Quote the records below word for word, please, from the very first line through the one that contains "The image size is (1202, 1048).", and nothing beyond it.

INPUT
▬▬▬▬▬▬
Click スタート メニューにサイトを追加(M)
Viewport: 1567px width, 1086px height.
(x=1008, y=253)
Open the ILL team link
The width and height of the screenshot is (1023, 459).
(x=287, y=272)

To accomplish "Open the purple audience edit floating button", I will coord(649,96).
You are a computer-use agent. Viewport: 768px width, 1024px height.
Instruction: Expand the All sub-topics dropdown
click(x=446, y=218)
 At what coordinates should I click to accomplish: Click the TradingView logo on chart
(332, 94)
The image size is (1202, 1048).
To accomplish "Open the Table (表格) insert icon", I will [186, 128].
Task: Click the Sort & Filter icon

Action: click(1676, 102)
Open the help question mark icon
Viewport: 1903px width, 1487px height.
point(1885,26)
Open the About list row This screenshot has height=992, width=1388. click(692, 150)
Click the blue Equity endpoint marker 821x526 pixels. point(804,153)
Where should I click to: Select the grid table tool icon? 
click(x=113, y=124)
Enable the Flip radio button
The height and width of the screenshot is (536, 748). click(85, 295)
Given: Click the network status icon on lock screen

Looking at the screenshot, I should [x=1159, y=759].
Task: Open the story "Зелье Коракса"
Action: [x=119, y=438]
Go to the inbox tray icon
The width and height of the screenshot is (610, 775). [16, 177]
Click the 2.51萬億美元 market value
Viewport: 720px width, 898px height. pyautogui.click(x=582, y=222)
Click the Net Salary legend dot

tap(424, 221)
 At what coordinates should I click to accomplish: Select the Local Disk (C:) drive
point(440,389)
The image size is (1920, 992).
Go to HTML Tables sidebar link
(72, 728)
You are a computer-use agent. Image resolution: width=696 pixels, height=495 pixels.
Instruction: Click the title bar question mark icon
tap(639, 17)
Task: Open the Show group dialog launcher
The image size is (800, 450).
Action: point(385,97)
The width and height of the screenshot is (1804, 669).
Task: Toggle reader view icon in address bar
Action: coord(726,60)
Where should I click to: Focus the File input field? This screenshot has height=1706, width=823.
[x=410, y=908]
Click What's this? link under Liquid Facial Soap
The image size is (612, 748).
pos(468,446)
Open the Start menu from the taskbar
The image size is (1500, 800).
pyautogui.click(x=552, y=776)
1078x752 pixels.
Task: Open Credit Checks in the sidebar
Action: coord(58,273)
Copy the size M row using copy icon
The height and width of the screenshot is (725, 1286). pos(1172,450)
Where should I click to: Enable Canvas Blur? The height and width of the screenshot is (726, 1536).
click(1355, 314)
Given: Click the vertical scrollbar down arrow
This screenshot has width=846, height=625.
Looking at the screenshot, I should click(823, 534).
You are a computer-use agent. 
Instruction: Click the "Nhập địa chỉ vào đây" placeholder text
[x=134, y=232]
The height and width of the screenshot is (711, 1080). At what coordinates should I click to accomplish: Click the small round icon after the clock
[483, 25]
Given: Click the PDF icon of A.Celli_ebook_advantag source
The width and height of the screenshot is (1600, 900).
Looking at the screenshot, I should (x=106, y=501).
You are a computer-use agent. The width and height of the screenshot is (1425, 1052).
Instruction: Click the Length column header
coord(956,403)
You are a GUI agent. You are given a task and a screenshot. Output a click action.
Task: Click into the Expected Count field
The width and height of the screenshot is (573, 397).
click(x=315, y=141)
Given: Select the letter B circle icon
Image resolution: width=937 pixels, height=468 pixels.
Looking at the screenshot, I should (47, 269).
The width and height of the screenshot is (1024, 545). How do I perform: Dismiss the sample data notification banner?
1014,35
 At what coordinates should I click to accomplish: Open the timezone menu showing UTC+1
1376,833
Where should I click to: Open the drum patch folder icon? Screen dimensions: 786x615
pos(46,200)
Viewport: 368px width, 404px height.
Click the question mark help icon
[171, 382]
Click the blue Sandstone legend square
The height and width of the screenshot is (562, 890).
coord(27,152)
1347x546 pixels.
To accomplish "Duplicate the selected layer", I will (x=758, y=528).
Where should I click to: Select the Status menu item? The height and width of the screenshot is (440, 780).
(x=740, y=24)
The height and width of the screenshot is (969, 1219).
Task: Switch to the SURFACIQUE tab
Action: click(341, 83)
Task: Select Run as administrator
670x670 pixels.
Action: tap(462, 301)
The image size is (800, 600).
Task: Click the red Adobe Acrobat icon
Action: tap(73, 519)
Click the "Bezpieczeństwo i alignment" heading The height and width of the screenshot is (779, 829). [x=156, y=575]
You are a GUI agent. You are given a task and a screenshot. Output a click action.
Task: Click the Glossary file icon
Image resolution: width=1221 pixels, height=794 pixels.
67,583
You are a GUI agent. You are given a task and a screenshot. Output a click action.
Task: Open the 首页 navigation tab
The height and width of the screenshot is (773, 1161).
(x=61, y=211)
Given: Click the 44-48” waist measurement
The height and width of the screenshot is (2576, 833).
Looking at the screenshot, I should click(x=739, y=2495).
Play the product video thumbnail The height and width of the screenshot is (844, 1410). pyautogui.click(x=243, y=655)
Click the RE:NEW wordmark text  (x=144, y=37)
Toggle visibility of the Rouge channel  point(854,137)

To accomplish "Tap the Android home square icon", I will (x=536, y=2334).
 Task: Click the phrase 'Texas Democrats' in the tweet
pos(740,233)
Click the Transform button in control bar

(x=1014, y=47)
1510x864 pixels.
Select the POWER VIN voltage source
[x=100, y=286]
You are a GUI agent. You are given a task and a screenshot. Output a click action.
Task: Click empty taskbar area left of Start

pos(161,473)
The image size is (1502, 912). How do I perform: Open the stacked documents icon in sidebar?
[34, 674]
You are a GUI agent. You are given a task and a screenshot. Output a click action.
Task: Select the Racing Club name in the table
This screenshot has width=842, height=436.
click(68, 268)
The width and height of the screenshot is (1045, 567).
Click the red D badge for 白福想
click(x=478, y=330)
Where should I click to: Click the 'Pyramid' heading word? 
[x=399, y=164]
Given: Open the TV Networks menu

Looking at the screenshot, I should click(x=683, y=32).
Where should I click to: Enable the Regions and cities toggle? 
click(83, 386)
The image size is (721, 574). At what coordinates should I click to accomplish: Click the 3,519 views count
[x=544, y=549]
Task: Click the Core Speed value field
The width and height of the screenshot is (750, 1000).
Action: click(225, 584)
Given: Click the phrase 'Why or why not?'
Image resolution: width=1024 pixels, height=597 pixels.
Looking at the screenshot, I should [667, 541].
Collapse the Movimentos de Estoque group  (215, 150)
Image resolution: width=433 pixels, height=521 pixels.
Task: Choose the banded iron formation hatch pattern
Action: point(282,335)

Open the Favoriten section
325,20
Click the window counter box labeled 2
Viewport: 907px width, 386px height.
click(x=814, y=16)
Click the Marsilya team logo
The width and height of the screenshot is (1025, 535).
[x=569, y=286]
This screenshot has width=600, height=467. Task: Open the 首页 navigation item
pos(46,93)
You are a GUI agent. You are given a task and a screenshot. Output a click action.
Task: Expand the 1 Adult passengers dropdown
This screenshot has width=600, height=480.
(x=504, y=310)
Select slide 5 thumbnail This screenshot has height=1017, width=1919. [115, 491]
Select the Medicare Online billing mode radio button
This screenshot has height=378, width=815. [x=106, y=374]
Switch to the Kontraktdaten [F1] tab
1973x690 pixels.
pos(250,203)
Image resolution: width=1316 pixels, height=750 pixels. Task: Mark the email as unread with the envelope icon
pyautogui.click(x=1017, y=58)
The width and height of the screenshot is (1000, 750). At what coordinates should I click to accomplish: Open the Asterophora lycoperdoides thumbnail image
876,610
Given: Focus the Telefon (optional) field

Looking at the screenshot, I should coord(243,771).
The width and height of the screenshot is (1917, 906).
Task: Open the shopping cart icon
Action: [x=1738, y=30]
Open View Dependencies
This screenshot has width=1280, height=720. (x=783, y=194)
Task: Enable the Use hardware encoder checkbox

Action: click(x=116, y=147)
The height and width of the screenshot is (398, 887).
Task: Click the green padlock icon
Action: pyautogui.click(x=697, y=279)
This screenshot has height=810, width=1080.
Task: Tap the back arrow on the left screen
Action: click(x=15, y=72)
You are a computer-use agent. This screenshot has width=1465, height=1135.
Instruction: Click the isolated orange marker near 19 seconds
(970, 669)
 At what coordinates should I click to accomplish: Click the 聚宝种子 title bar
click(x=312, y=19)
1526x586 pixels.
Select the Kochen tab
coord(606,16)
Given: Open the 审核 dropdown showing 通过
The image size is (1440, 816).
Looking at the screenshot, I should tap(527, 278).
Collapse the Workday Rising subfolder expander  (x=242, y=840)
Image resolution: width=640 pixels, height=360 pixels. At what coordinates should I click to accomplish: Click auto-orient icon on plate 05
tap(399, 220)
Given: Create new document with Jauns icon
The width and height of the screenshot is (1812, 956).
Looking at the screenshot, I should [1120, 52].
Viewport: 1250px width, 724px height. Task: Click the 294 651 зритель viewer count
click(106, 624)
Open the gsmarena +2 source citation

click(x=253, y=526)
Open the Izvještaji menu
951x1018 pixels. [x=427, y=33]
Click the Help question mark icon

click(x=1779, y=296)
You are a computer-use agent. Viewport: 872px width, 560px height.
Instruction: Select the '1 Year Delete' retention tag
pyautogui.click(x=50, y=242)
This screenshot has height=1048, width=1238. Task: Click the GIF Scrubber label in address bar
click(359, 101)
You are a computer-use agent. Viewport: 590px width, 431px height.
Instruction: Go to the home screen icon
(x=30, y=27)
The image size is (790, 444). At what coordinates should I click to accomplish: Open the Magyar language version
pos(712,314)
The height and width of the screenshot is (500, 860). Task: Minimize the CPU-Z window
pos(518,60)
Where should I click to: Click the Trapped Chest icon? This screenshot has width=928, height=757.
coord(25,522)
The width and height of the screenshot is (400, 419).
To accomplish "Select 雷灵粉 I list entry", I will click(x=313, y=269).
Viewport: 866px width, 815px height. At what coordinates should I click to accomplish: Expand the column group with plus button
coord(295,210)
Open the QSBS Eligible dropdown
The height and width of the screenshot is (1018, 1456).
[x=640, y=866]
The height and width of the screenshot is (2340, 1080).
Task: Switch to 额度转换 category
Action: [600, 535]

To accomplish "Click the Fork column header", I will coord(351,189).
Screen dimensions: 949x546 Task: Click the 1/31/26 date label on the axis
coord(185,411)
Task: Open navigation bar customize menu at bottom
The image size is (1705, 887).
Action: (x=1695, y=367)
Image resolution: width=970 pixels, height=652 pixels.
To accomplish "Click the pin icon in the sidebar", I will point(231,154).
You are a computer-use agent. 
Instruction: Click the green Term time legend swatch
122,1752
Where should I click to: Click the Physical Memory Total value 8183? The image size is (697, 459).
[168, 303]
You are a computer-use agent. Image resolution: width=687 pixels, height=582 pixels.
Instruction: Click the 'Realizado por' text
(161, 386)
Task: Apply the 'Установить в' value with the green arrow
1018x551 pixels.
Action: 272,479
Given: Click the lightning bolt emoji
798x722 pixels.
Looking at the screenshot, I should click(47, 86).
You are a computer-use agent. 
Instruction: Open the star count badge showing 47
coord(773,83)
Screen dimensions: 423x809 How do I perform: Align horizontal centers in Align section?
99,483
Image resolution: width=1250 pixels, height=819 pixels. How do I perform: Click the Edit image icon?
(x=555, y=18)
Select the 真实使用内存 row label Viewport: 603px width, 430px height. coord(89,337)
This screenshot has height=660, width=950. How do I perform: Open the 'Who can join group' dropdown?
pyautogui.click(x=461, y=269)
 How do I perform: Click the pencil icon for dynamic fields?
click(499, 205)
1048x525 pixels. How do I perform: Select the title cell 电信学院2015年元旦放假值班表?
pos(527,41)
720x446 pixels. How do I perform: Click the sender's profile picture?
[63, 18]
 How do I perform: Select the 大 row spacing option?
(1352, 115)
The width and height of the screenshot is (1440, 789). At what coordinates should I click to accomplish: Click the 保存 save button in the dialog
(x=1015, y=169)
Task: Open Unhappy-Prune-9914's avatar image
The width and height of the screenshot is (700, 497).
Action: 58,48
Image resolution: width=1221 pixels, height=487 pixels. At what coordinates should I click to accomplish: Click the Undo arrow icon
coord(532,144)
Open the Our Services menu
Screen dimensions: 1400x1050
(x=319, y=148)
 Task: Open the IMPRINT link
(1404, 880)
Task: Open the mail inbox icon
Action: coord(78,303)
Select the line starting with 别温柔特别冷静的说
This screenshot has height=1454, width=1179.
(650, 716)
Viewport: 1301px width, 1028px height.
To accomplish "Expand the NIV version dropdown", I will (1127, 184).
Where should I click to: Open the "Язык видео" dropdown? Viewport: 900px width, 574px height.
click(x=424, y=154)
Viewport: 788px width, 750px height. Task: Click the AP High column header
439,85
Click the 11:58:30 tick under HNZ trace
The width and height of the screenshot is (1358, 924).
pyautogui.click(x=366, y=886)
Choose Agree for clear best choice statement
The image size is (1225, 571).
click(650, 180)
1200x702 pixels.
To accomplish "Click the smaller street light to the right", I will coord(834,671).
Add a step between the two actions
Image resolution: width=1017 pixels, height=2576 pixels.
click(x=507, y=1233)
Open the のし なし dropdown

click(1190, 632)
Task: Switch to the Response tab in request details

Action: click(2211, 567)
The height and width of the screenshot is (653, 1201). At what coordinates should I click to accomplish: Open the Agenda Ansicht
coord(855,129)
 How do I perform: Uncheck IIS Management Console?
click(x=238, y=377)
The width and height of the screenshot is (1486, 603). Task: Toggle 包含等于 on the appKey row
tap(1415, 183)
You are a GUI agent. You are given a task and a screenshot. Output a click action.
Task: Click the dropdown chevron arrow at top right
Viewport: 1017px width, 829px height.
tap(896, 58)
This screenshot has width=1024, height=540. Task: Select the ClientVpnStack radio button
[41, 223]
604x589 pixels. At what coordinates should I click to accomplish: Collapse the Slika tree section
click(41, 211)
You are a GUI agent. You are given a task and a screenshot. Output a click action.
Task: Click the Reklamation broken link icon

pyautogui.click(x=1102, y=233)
▬▬▬▬▬▬
REPLY TO THE EXERCISE
Click スタート メニューにサイトを追加(M)
Viewport: 1567px width, 1086px height.
(x=1008, y=253)
Open the ILL team link
The width and height of the screenshot is (1023, 459).
(x=287, y=272)

To accomplish "Open the purple audience edit floating button", I will coord(649,96).
You are a computer-use agent. Viewport: 768px width, 1024px height.
Instruction: Expand the All sub-topics dropdown
click(x=446, y=218)
 At what coordinates should I click to accomplish: Click the TradingView logo on chart
(332, 94)
The image size is (1202, 1048).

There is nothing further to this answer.